Land desertification, as the name suggests, is a process of land degradation whereby a relatively dry area gradually becomes a desert. This usually involves the loss of any bodies of water and vegetation the habitat once possessed.

It is actually defined by the United Nations Convention to Combat Desertification (UNCCD)  as: "land degradation in dryland areas due to various factors, including climatic variations and/or human activity."

In this regard, land desertification is usually linked to images of deserts moving across landscapes, encroaching on farmlands, and starving vulnerable populations.

But, desertification is one element in a wider issue with land degradation around the world. For this reason, the 2018 World Atlas of Desertification (WAD) describes it as: -"land degradation leads to long-term failure to balance demand for and supply of ecosystem goods and services."

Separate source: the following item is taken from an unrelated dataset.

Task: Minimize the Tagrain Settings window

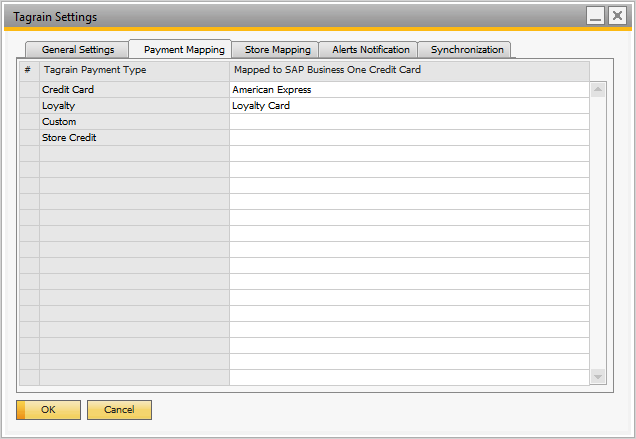Action: pyautogui.click(x=595, y=16)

WAD, published by the Joint Research Centre (JRC), provides a comprehensive, evidence-based assessment of land degradation around the world. It is also a useful tool for decision-makers to prioritize problem areas and adopt, where possible, corrective measures to halt issues like desertification

The JRC's Commissioner for Education, Culture, Youth and Sport, Tibor Navracsics said:

"Over the past twenty years, since the publication of the last edition of the World Atlas of Desertification, pressures on land and soil have increased dramatically. To preserve our planet for future generations, we urgently need to change the way we treat these precious resources. This new and much more advanced edition of the Atlas gives policymakers worldwide comprehensive and easily accessible insights into land degradation, its causes and potential remedies to tackle desertification and restoring degraded land."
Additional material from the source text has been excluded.